▶ [Exercise description]
Could you print each of the records below exactly?

--*--

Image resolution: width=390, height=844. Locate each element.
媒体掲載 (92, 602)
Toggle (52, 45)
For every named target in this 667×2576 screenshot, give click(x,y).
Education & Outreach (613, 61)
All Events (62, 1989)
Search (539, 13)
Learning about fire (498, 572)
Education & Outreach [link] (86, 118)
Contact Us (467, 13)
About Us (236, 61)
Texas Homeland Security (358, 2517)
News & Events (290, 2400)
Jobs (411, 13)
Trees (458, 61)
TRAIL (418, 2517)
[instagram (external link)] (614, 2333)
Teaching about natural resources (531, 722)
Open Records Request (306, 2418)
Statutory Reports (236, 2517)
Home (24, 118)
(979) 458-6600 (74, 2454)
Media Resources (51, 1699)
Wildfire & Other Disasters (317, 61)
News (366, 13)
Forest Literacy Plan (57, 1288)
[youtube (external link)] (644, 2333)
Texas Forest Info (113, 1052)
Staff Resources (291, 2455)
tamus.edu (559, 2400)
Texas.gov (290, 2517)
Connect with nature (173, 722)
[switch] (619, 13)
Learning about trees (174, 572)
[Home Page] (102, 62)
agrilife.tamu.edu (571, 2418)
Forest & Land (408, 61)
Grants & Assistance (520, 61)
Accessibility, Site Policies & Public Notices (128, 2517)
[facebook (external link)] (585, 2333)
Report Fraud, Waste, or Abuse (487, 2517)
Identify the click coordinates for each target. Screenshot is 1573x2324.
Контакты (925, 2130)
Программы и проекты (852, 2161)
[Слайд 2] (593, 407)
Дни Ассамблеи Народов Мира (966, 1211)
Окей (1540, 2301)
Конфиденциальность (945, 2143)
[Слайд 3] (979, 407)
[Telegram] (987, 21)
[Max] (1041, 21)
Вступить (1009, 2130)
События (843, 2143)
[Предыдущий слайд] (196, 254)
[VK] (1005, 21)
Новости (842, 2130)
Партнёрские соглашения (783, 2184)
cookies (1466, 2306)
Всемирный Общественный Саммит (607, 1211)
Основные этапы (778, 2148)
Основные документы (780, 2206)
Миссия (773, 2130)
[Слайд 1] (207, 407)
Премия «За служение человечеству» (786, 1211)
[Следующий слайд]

--*--

▶ [Output below]
Image resolution: width=390, height=844. Locate each element.
媒体掲載 (92, 602)
Toggle (52, 45)
For every named target in this 667×2576 screenshot, give click(x,y).
Education & Outreach (613, 61)
All Events (62, 1989)
Search (539, 13)
Learning about fire (498, 572)
Education & Outreach [link] (86, 118)
Contact Us (467, 13)
About Us (236, 61)
Texas Homeland Security (358, 2517)
News & Events (290, 2400)
Jobs (411, 13)
Trees (458, 61)
TRAIL (418, 2517)
[instagram (external link)] (614, 2333)
Teaching about natural resources (531, 722)
Open Records Request (306, 2418)
Statutory Reports (236, 2517)
Home (24, 118)
(979) 458-6600 (74, 2454)
Media Resources (51, 1699)
Wildfire & Other Disasters (317, 61)
News (366, 13)
Forest Literacy Plan (57, 1288)
[youtube (external link)] (644, 2333)
Texas Forest Info (113, 1052)
Staff Resources (291, 2455)
tamus.edu (559, 2400)
Texas.gov (290, 2517)
Connect with nature (173, 722)
[switch] (619, 13)
Learning about trees (174, 572)
[Home Page] (102, 62)
agrilife.tamu.edu (571, 2418)
Forest & Land (408, 61)
Grants & Assistance (520, 61)
Accessibility, Site Policies & Public Notices (128, 2517)
[facebook (external link)] (585, 2333)
Report Fraud, Waste, or Abuse (487, 2517)
Identify the click coordinates for each target. Screenshot is 1573x2324.
Контакты (925, 2130)
Программы и проекты (852, 2161)
[Слайд 2] (593, 407)
Дни Ассамблеи Народов Мира (966, 1211)
Окей (1540, 2301)
Конфиденциальность (945, 2143)
[Слайд 3] (979, 407)
[Telegram] (987, 21)
[Max] (1041, 21)
Вступить (1009, 2130)
События (843, 2143)
[Предыдущий слайд] (196, 254)
[VK] (1005, 21)
Новости (842, 2130)
Партнёрские соглашения (783, 2184)
cookies (1466, 2306)
Всемирный Общественный Саммит (607, 1211)
Основные этапы (778, 2148)
Основные документы (780, 2206)
Миссия (773, 2130)
[Слайд 1] (207, 407)
Премия «За служение человечеству» (786, 1211)
[Следующий слайд]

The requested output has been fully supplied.